:: TASK LIST ::
1/ Please list the titles of the stories in the contents of the article on Tender Shoots.
2/ Continue the article on Tender Shoots from where it stops.

:: TEXT SECTION ::
____
Tender Shoots
- First edition
- Author: Paul Morand
- Original title: Tendres stocks
- Language: French
- Publisher: Nouvelle Revue Française
- Publication date: 1921
- Publication place: France
- Published in English: 1924
- Pages: 153

= Tender Shoots =

1921 short story collection by Paul Morand

Tender Shoots (Tendres stocks) is a 1921 short story collection by the French writer Paul Morand. It has also been published in English as Green Shoots and Fancy Goods. It consists of three stories about independent young women. The stories are mainly set in London, where Morand had worked as a diplomat for the Embassy of France. Morand wrote the stories right before and during the first few months of World War I. The preface was written by Marcel Proust.

==Contents==
- "Clarisse"
- "Delphine"
- "Aurore"
____
:: DATASET CONTENT ::
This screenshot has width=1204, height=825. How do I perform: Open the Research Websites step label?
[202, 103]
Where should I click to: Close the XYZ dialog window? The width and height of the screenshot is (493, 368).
____
:: TASK-BY-TASK OUTPUTS ::
1/ "Clarisse", "Delphine", "Aurore"

2/
==Publication==
The book was published in 1921 through Nouvelle Revue Française, with a preface by Marcel Proust. The first edition consisted of 1060 copies. It was published in English in 1924 as Green Shoots, translated by H. I. Woolf. Ezra Pound had previously made a rejected translation, which was rediscovered in the 1970s and published in 1984 as Fancy Goods. A new translation by Euan Cameron was published in 2011.

==Reception==
Ian Thomson of The Guardian wrote in 2012: "Morand's glancing, aphoristic prose – praised by Jean Cocteau and the surrealist André Breton – is often striking. ... For all his flights of purple prose and occasional snobbishness, his London stories are suffused with dark emotions of love, jealousy and regret. Exquisitely translated by Euan Cameron, Tender Shoots remains a work of haunting, elegiac strangeness."